The personhood of unborn children is really the issue at the heart of the Hobby Lobby case. Considering how frequently the phrase "religious liberty" is bandied about these days, it's easy to dismiss it as merely an ideological buzz phrase. This is not the case with the Affordable Care Act's birth control mandate, however. Despite the President and Secretary of Health and Human Services' Kathleen Sebelius' seeming inability to wrap their minds around the idea, there are many people who believe that there exists an immutable relationship between sex and procreation. These people believe that marriage is emblematic of the relationship between God and his people, and that one of the principal purposes of marriage is the procreation of human life and the perpetuation of humanity. They also believe that human beings at all stages of development bear the image of God. In light of these convictions, any artificial technology that prevents conception, or worse, terminates the life of a child after conception occurs is a moral anathema. Hence the refusal to comply with the contraception mandate. To do otherwise, for a person of religious conscience, would be tantamount to aiding and abetting in the killing of innocent human beings.

If only the Supreme Court would revisit the idea of natural personhood in relation to legal status of unborn children. An unborn child is the natural progeny of two human beings, possessing his own unique DNA, moving and growing and processing sensory input inside the womb, capable of feeling pain, born into the world nursing and crying and hardwired for loving human contact... yet the law treats him as if his personhood is merely artificial, "have[ing] no legal existence out of the boundaries of the sovereignty by which it is created." In the case of Hobby Lobby, that sovereignty lies with the state of Oklahoma. In the case of an unborn baby, that sovereignty lies with the mother. If he is wanted, he's a human being, a unique person, from the moment of that first positive pregnancy test. A miscarriage is mourned as a tragic loss of human life. The child is given a name and his memory is honored. If he's unwanted, however, he's nothing. He's an inconvenience dispatched with via medical procedure. His life has no worth and the law doesn't acknowledge his humanity.

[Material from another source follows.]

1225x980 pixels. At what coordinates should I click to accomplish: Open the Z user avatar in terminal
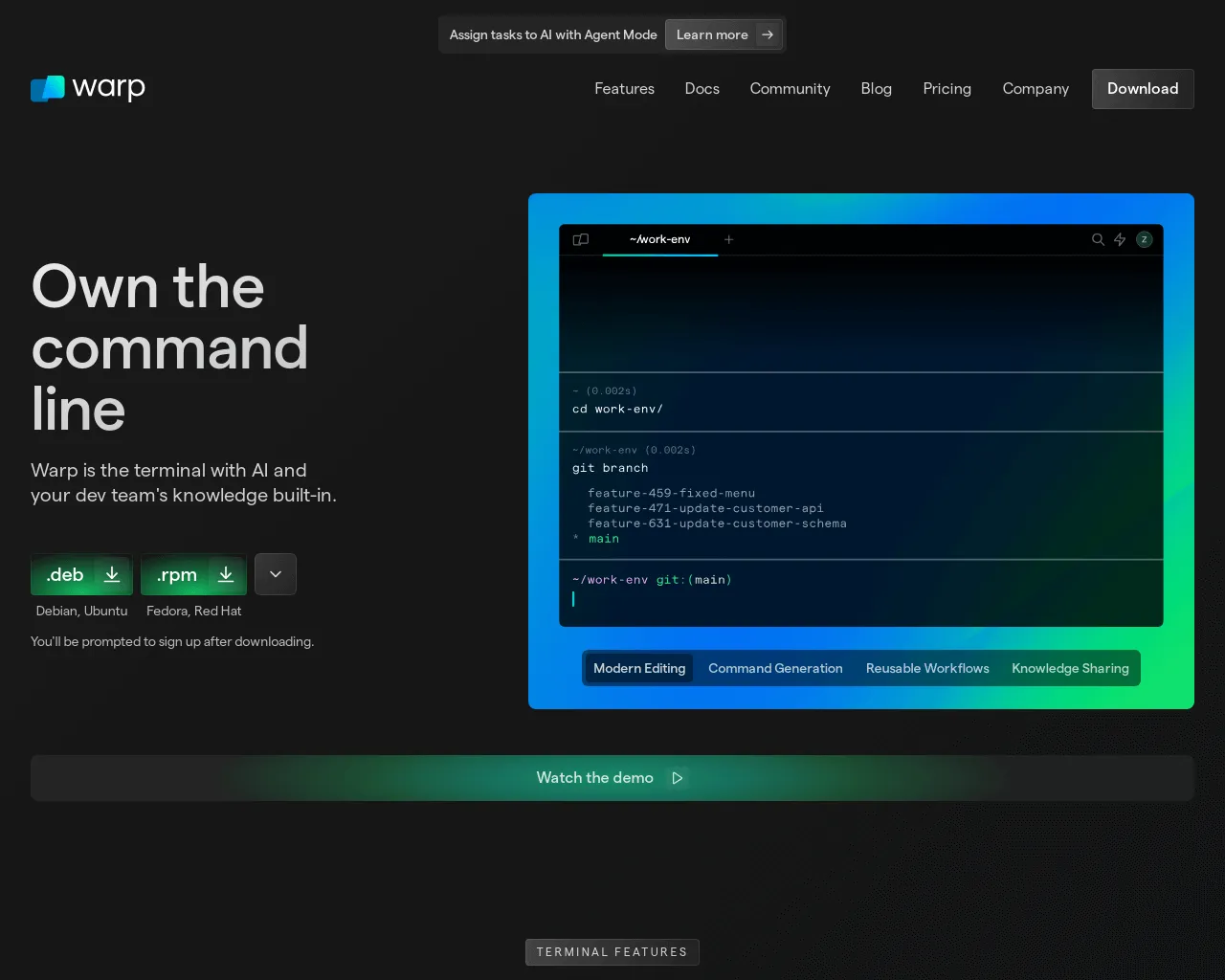point(1144,239)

It's curious the things our society agonizes over these days. If ever there was an instance of human beings missing the forest for the trees, the Hobby Lobby case is it. So long as the American people and the courts continue to ignore the most important questions, the law will continue to devolve into a convoluted mess, making a mockery of the vision that guided the founding of this once great nation.

Ken Connor is the Chairman of the Center for a Just Society in Washington, DC, the former President of the Family Research Council, and a nationally recognized trial lawyer.